I'm working on an art piece and i just reckon it'd look a whole lot better and 'fit' better overall, but i'm wondering if somebody accidentally brushing up against it or touching it could turn out badly.



Best Answer 7 years ago


I would say "believably dangerous."

There will probably be exposed house current, which is enough by itself to "turn out badly". And depending on how much of the casing you have removed, there may be much, much higher voltages exposed (20,000 volts was not uncommon; I'm not sure about current CRTs)... potentially at significant current. (The capacitors are smaller than they once were, but any cap charged to high voltage can pack a wallop -- for a _tiny_ example, see all the taser-like things posted here on Instructables.)

I treat CRT monitors which have been turned off and unplugged as dangerous if abused. I would treat one plugged in as dangerous to muck with, period, but not dangerous to run if you prevent anything potentially conductive -- hands, tools, stray bits of wire or hardware, and so on -- away from it.

Were I the museum's safety department, I'd want you to put that piece behind glass or something of that sort to ensure that there's absolutely no risk of someone touching it. Which suggests you might want to consider building a transparent casing into the artwork from the start.

Let me suggest a better approach: Mock up the CRT monitor, using an LCD display of appropriate size (safely enclosed) as the live screen. You should be able to get pretty close to the right appearance.

BTW, if you absolutely must work with high voltages, consider trying the one-hand rule -- insulated shoes on an insulated surface, one hand far from any possible ground path, the other hand working on the box. The shocks that will kill you quick are the ones where current goes through the heart, which means if you can prevent any limb-to-limb current you're significantly safer.

────────────────

STATED TASK: Can you pick up the passage on running an uncased CRT monitor in an art piece and continue it past its last sentence?

────────────────

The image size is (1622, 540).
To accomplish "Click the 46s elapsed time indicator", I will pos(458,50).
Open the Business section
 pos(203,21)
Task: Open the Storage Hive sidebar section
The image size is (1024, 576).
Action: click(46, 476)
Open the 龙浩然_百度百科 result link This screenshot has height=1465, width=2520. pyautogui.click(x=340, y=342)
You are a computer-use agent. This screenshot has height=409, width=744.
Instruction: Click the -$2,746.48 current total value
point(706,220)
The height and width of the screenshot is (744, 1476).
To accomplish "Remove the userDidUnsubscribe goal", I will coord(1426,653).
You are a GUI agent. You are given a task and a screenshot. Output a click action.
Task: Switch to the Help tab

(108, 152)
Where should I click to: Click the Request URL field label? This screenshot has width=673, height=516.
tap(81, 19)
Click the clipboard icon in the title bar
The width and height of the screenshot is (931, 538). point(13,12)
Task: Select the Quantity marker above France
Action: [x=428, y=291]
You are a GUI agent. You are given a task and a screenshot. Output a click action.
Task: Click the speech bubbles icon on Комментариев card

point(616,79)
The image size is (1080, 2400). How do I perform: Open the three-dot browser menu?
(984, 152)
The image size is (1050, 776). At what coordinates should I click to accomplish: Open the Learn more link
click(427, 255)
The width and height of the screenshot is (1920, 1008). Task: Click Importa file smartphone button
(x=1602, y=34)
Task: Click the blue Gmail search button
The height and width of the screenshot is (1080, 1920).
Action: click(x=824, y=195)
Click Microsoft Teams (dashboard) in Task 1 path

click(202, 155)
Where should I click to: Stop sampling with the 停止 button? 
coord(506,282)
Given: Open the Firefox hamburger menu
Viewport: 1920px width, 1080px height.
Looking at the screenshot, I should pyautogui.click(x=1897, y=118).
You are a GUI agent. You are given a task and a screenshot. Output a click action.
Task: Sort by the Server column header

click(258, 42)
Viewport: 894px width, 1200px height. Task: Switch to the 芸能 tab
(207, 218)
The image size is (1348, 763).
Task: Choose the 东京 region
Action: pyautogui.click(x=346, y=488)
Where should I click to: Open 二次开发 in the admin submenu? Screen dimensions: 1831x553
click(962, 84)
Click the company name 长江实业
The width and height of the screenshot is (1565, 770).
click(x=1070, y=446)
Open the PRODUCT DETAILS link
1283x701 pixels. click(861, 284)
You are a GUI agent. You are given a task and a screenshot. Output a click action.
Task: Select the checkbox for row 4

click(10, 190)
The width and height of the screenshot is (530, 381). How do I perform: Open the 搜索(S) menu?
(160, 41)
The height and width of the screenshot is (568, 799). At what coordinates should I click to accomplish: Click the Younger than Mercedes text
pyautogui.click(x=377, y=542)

────────────────

OUTPUT OF THE EXERCISE:
That's not bad practice for house current either, of course, though better practice there is to disconnect the circuit before working on it.

.  +1. Allowing the general public direct access to the inside of a CRT TV/monitor, even when turned off, is a very, very bad idea.

"Badly" as in "fatal"? As in, "felony arrest warrant"? Why, yes, if your knowledge of high-voltage electronics systems is limited enough that you need to ask, then it could certainly turn out badly. You should choose for yourself whether serious injury or death as part of your art installation makes a compelling societal statement.

See below for many more details, including some nice suggestions for how to make an opened CRT look nice and still be safe.

I'd say that instead of the word "dangerous" you should use the word "stupid", "careless", or "criminal".

If you're going to employ a CRT without a case, do so by using a clear shield. That way your viewers can still see the inside but they can't do the stupid thing, which will leave you looking careless and open to criminal charges.


7 years ago

There are capacitors used in CRT TVs. Those are like little rechargeable batteries to keep voltage constant within the TVs circuit.
The difference to a battery here is, that they usually carry high voltage, so if the TV is powered, they will carry this voltage which could cause risk of electrocution if touched in the wrong places.
I'm no electrician, but I got struck once by a capacitor of a fan motor at work.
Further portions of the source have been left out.